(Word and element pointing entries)
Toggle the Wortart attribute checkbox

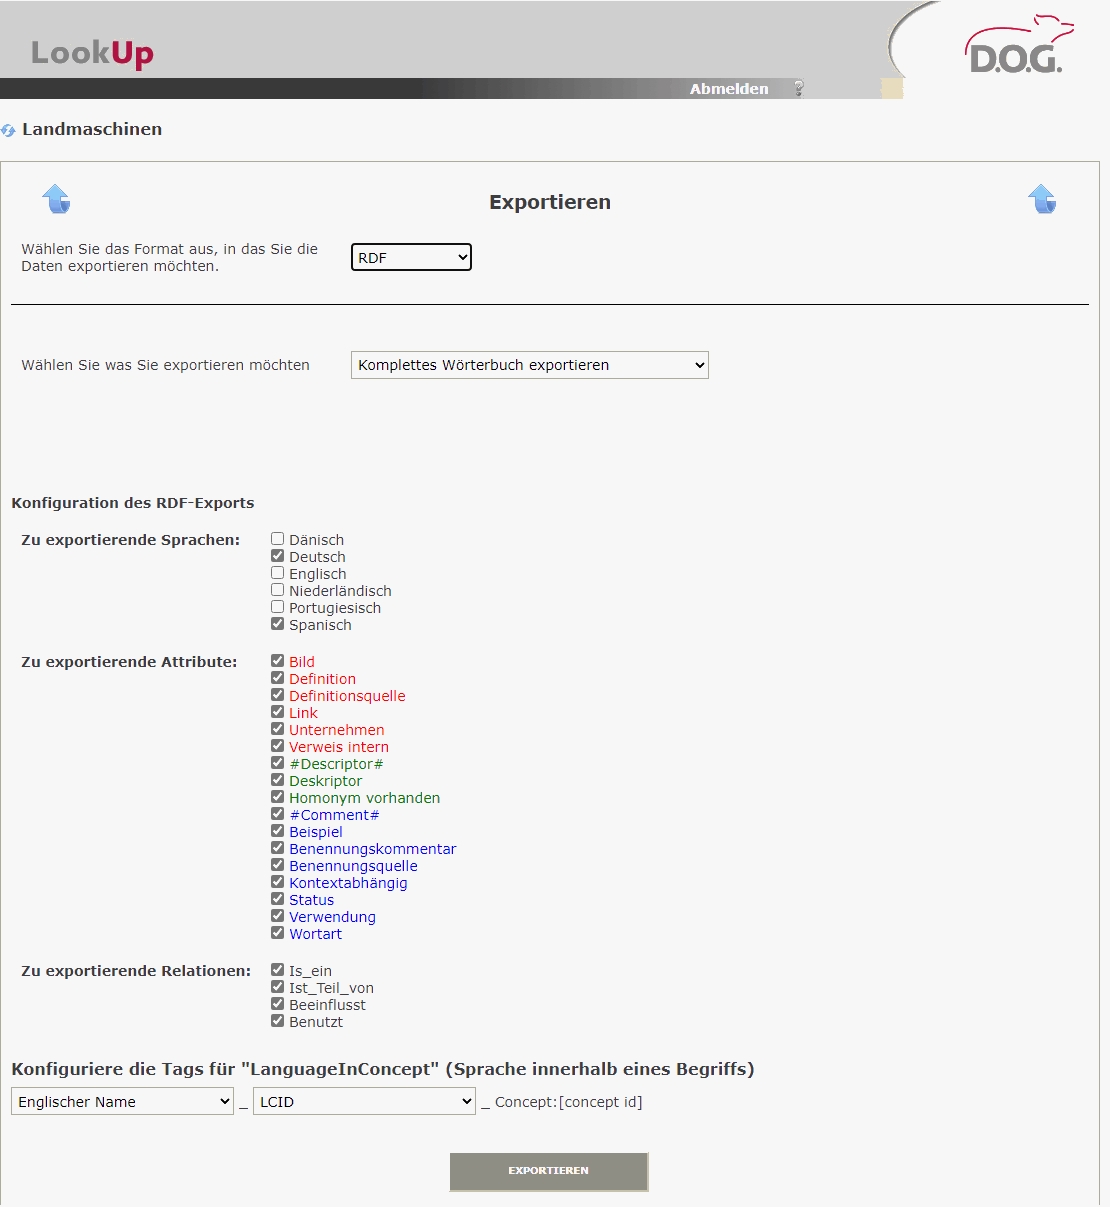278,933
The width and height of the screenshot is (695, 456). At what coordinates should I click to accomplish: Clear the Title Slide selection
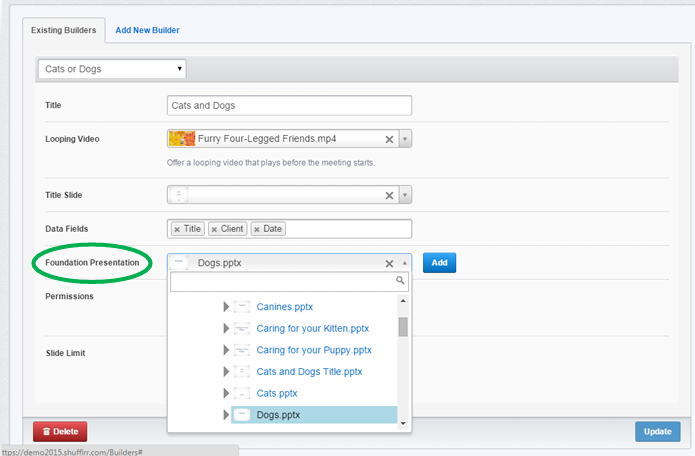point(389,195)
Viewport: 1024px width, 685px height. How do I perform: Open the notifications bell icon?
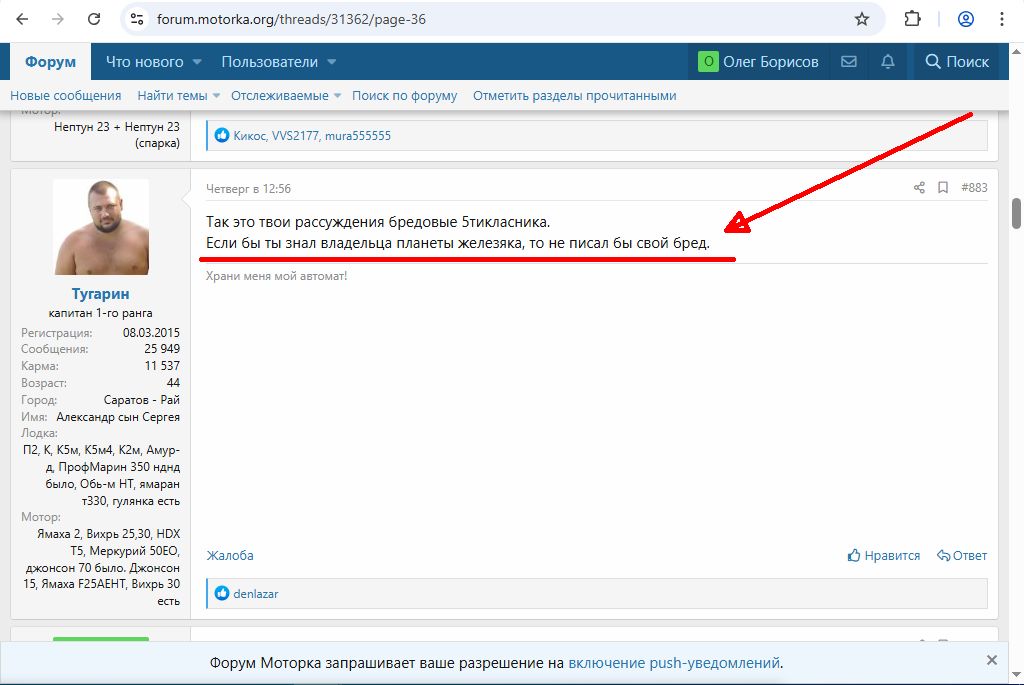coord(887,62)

### [Exercise goal]
Rewrite every line above, requests included, with -143 added to each number in the coordinate answers. Leave out the pictures.

### [Full output]
Toggle the Wortart attribute checkbox

135,790
The width and height of the screenshot is (695, 456). At what coordinates should I click to accomplish: Clear the Title Slide selection
point(246,52)
Viewport: 1024px width, 685px height. How do I perform: Open the notifications bell icon?
coord(744,-81)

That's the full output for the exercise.